Specifies gap notification or gap detection methods. The options available for this parameter differ between real-time and big data analytics.

  • Real-time analytics:
    • Continuous—Issue a gap event at the rate specified in the Gap Detection Interval parameter until the track ID has been observed and the gap is no longer ongoing.
    • On Change—Issue one gap event when a gap is first detected and a second final gap event when the track ID has been observed and the gap is no longer ongoing.
  • Big data analytics:
    • Individual—Identifies a unique gap when the difference in time between two consecutive features for a given track ID exceeds the gap duration.
    • Cumulative—Identifies consecutive differences in time between two consecutive features for a given track ID exceeding the gap duration as a single gap.

String

Gap Detection Interval (real-time analytics only)

Specifies how frequently events should be checked for exceeding the value specified in the Gap Duration parameter. This parameter only applies to real-time analytics.

String

Ended Gaps Only (big data analytics only)

Specifies whether to output all features participating in a gap (started, ongoing, and ending features) or only the ending features for each gap.
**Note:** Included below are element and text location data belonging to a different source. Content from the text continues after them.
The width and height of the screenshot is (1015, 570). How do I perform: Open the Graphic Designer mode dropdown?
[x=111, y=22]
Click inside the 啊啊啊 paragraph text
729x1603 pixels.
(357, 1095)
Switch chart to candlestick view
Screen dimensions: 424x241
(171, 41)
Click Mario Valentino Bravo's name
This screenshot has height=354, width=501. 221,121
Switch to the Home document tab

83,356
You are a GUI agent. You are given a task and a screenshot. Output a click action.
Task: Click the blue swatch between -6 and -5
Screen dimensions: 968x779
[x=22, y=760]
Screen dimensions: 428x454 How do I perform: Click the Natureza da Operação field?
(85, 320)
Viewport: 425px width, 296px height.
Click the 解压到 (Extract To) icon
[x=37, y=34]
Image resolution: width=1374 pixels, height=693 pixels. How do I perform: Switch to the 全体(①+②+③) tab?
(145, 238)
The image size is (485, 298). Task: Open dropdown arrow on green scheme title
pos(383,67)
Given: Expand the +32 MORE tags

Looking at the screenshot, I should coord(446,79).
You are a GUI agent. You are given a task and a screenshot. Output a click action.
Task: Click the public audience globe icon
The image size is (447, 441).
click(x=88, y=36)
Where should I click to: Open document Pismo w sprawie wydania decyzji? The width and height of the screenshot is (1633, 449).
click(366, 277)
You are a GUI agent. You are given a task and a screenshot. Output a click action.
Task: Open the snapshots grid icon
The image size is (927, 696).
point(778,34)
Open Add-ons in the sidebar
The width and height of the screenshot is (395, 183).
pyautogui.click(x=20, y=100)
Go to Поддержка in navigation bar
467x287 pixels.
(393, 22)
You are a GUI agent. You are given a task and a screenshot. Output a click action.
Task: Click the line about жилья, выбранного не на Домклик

This parameter only applies to big data analytics.

Boolean

Track ID Fields

Choose the field or fields to uniquely identify features to be processed. The parameter is auto-populated if a key field is set for the Track ID option on the input.

Fields

Output layer: real-time analytics

The output layer from this tool in real-time analytics has the fields and values of the incoming feature and also contains three more fields including lastReceived, IsGap, and GapDuration.

Field nameDescriptionField type

LastReceived

The time stamp of the most recent observation received for the track.

Date

IsGap

The current gap status: true if a gap condition exists and false if not.

Boolean

GapDuration

The total elapsed time of the ongoing gap.

Integer

Output layer: big data analytics

The output layer from this tool in big data analytics has the fields and values of the incoming feature and also contains six more fields including GapFeatureType, GapId, GapStartTime, GapEndTime, GapCurrentDuration, and GapOverallDuration.

Field nameDescriptionField type

GapFeatureType

The part of the identified gap a feature represents. The possible values are Started, OnGoing, and Ended.

String

GapId

A unique ID generated to represent each independent gap.

String

GapStartTime

The datetime when the gap event began.

Date

GapEndTime

The datetime when the gap event ended.

Date

GapCurrentDuration

The current elapsed amount of time ongoing in the current gap for the gap feature. Gap feature types of Started always have a GapCurrentDuration of 0. Gap feature types of Ended have the same value for GapCurrentDuration and GapOverallDuration.

Float

GapOverallDuration

The overall elapsed amount of time for the gap to which this feature belongs.

Float

Considerations and limitations

There are several considerations to keep in mind when using the Detect Gaps tool:

  • The Gap Duration parameter (real-time analytics only) cannot exceed 24 hours. Consider using a big data analytic to monitor features when the gap duration is expected to be greater.
  • The Detect Gaps tool (real-time analytics only) maintains the state of a gap for a maximum of seven days.